Collected data:
▼

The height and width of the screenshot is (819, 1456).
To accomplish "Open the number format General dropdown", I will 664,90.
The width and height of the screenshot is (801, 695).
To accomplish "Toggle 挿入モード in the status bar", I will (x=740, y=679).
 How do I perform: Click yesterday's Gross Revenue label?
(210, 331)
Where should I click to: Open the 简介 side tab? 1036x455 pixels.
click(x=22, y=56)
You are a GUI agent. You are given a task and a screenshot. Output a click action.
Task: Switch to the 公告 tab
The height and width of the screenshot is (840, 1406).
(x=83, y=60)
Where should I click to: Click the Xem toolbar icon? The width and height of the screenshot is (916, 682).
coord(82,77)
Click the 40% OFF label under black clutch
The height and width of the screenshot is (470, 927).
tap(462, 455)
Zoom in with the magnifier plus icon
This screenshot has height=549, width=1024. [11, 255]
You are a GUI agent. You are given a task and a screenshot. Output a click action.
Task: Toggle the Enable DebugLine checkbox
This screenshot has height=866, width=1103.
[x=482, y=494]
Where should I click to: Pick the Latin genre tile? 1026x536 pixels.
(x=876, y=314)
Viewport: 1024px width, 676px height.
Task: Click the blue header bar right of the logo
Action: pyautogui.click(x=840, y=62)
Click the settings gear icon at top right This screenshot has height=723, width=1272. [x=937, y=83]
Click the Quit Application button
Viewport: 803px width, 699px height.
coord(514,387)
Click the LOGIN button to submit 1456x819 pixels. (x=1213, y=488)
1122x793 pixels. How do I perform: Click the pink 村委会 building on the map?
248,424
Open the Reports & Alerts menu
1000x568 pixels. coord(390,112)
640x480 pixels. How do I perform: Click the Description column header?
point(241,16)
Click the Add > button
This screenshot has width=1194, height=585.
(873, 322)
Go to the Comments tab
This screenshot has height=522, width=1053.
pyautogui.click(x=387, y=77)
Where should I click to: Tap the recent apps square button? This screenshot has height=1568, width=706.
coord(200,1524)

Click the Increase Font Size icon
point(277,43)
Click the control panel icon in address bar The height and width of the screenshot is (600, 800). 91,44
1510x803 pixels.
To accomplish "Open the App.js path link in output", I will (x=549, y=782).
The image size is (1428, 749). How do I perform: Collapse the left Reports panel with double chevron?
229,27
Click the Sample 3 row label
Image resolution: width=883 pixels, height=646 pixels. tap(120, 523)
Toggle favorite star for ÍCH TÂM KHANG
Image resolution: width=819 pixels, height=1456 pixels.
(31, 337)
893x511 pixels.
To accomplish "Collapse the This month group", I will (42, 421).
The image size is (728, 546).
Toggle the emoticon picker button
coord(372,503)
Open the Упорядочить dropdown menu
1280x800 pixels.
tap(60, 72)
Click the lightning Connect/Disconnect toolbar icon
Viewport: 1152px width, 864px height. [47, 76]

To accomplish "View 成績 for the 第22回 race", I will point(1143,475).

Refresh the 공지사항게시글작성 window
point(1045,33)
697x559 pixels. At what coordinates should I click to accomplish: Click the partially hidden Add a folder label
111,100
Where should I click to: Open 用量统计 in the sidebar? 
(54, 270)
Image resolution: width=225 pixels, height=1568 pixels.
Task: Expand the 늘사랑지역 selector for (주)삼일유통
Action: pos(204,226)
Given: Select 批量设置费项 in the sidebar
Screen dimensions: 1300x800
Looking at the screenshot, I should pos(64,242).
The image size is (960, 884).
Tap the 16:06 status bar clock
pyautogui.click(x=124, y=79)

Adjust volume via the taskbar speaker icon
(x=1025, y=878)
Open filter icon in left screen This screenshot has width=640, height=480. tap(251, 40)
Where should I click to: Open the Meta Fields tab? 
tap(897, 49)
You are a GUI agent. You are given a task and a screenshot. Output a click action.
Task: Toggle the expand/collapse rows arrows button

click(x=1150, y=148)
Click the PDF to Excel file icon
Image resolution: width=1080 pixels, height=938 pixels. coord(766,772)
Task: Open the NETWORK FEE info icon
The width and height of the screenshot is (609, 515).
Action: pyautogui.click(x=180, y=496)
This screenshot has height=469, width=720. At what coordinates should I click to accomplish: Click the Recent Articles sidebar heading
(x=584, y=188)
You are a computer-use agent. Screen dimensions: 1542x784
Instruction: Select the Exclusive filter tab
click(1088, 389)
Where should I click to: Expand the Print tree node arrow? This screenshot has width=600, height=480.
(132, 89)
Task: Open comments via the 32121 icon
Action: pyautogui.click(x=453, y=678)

▲

__Activity__.
The entries above, copied exactly, form the whole answer.

__Task answer__.
The height and width of the screenshot is (819, 1456).
To accomplish "Open the number format General dropdown", I will 664,90.
The width and height of the screenshot is (801, 695).
To accomplish "Toggle 挿入モード in the status bar", I will (x=740, y=679).
 How do I perform: Click yesterday's Gross Revenue label?
(210, 331)
Where should I click to: Open the 简介 side tab? 1036x455 pixels.
click(x=22, y=56)
You are a GUI agent. You are given a task and a screenshot. Output a click action.
Task: Switch to the 公告 tab
The height and width of the screenshot is (840, 1406).
(x=83, y=60)
Where should I click to: Click the Xem toolbar icon? The width and height of the screenshot is (916, 682).
coord(82,77)
Click the 40% OFF label under black clutch
The height and width of the screenshot is (470, 927).
tap(462, 455)
Zoom in with the magnifier plus icon
This screenshot has height=549, width=1024. [11, 255]
You are a GUI agent. You are given a task and a screenshot. Output a click action.
Task: Toggle the Enable DebugLine checkbox
This screenshot has height=866, width=1103.
[x=482, y=494]
Where should I click to: Pick the Latin genre tile? 1026x536 pixels.
(x=876, y=314)
Viewport: 1024px width, 676px height.
Task: Click the blue header bar right of the logo
Action: pyautogui.click(x=840, y=62)
Click the settings gear icon at top right This screenshot has height=723, width=1272. [x=937, y=83]
Click the Quit Application button
Viewport: 803px width, 699px height.
coord(514,387)
Click the LOGIN button to submit 1456x819 pixels. (x=1213, y=488)
1122x793 pixels. How do I perform: Click the pink 村委会 building on the map?
248,424
Open the Reports & Alerts menu
1000x568 pixels. coord(390,112)
640x480 pixels. How do I perform: Click the Description column header?
point(241,16)
Click the Add > button
This screenshot has width=1194, height=585.
(873, 322)
Go to the Comments tab
This screenshot has height=522, width=1053.
pyautogui.click(x=387, y=77)
Where should I click to: Tap the recent apps square button? This screenshot has height=1568, width=706.
coord(200,1524)

Click the Increase Font Size icon
point(277,43)
Click the control panel icon in address bar The height and width of the screenshot is (600, 800). 91,44
1510x803 pixels.
To accomplish "Open the App.js path link in output", I will (x=549, y=782).
The image size is (1428, 749). How do I perform: Collapse the left Reports panel with double chevron?
229,27
Click the Sample 3 row label
Image resolution: width=883 pixels, height=646 pixels. tap(120, 523)
Toggle favorite star for ÍCH TÂM KHANG
Image resolution: width=819 pixels, height=1456 pixels.
(31, 337)
893x511 pixels.
To accomplish "Collapse the This month group", I will (42, 421).
The image size is (728, 546).
Toggle the emoticon picker button
coord(372,503)
Open the Упорядочить dropdown menu
1280x800 pixels.
tap(60, 72)
Click the lightning Connect/Disconnect toolbar icon
Viewport: 1152px width, 864px height. [47, 76]

To accomplish "View 成績 for the 第22回 race", I will point(1143,475).

Refresh the 공지사항게시글작성 window
point(1045,33)
697x559 pixels. At what coordinates should I click to accomplish: Click the partially hidden Add a folder label
111,100
Where should I click to: Open 用量统计 in the sidebar? 
(54, 270)
Image resolution: width=225 pixels, height=1568 pixels.
Task: Expand the 늘사랑지역 selector for (주)삼일유통
Action: pos(204,226)
Given: Select 批量设置费项 in the sidebar
Screen dimensions: 1300x800
Looking at the screenshot, I should pos(64,242).
The image size is (960, 884).
Tap the 16:06 status bar clock
pyautogui.click(x=124, y=79)

Adjust volume via the taskbar speaker icon
(x=1025, y=878)
Open filter icon in left screen This screenshot has width=640, height=480. tap(251, 40)
Where should I click to: Open the Meta Fields tab? 
tap(897, 49)
You are a GUI agent. You are given a task and a screenshot. Output a click action.
Task: Toggle the expand/collapse rows arrows button

click(x=1150, y=148)
Click the PDF to Excel file icon
Image resolution: width=1080 pixels, height=938 pixels. coord(766,772)
Task: Open the NETWORK FEE info icon
The width and height of the screenshot is (609, 515).
Action: pyautogui.click(x=180, y=496)
This screenshot has height=469, width=720. At what coordinates should I click to accomplish: Click the Recent Articles sidebar heading
(x=584, y=188)
You are a computer-use agent. Screen dimensions: 1542x784
Instruction: Select the Exclusive filter tab
click(1088, 389)
Where should I click to: Expand the Print tree node arrow? This screenshot has width=600, height=480.
(132, 89)
Task: Open comments via the 32121 icon
Action: pyautogui.click(x=453, y=678)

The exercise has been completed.